'''

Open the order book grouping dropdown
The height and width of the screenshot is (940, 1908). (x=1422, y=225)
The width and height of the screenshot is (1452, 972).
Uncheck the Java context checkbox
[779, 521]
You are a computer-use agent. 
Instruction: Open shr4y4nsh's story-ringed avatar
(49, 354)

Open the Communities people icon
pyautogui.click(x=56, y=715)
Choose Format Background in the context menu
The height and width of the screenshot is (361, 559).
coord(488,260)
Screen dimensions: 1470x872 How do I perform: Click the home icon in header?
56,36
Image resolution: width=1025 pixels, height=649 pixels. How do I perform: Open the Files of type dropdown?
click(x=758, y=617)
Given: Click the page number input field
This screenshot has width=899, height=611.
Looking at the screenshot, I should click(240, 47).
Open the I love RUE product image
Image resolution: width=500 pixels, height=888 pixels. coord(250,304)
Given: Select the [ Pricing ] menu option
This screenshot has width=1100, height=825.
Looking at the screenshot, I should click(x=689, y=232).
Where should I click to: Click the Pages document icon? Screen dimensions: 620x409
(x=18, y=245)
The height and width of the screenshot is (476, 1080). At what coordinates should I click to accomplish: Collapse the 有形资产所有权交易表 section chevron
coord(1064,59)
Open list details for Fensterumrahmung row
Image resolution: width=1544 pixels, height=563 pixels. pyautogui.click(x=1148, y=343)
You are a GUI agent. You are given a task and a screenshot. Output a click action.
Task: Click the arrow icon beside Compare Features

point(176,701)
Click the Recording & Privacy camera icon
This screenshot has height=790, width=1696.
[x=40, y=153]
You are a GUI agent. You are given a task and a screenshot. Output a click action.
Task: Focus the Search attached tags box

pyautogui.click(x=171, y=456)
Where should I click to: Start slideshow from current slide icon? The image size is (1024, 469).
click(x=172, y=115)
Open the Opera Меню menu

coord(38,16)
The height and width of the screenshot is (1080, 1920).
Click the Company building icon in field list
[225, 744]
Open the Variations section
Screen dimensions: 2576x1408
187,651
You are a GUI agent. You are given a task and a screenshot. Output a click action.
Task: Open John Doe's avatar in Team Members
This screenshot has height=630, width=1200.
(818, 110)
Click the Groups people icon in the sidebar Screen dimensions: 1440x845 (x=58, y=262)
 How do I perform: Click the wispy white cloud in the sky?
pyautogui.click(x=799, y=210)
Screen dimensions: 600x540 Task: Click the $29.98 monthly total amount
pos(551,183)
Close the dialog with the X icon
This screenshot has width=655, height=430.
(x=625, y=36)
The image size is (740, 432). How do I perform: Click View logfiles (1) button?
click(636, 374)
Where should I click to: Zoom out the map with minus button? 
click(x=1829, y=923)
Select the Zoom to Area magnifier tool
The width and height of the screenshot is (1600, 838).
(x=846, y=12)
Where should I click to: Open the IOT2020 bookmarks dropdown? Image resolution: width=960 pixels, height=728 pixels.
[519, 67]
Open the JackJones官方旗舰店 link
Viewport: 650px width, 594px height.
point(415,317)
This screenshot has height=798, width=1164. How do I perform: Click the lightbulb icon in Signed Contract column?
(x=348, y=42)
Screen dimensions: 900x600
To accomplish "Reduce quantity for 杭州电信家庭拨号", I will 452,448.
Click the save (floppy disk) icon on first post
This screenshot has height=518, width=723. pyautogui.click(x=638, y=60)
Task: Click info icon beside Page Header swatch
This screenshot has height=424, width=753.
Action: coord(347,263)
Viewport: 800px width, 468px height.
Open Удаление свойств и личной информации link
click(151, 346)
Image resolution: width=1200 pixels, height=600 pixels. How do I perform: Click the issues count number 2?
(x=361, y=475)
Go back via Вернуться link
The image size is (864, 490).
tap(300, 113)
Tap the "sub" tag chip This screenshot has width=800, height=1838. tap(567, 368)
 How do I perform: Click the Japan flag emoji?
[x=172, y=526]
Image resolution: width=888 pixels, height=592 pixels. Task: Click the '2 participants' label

'''

Reproduce the listing lines from the one containing "This screenshot has height=798, width=1164." through the end of the listing, inclusive, with no changes.

# [Output of the exercise]
This screenshot has height=798, width=1164. How do I perform: Click the lightbulb icon in Signed Contract column?
(x=348, y=42)
Screen dimensions: 900x600
To accomplish "Reduce quantity for 杭州电信家庭拨号", I will 452,448.
Click the save (floppy disk) icon on first post
This screenshot has height=518, width=723. pyautogui.click(x=638, y=60)
Task: Click info icon beside Page Header swatch
This screenshot has height=424, width=753.
Action: coord(347,263)
Viewport: 800px width, 468px height.
Open Удаление свойств и личной информации link
click(151, 346)
Image resolution: width=1200 pixels, height=600 pixels. How do I perform: Click the issues count number 2?
(x=361, y=475)
Go back via Вернуться link
The image size is (864, 490).
tap(300, 113)
Tap the "sub" tag chip This screenshot has width=800, height=1838. tap(567, 368)
 How do I perform: Click the Japan flag emoji?
[x=172, y=526]
Image resolution: width=888 pixels, height=592 pixels. Task: Click the '2 participants' label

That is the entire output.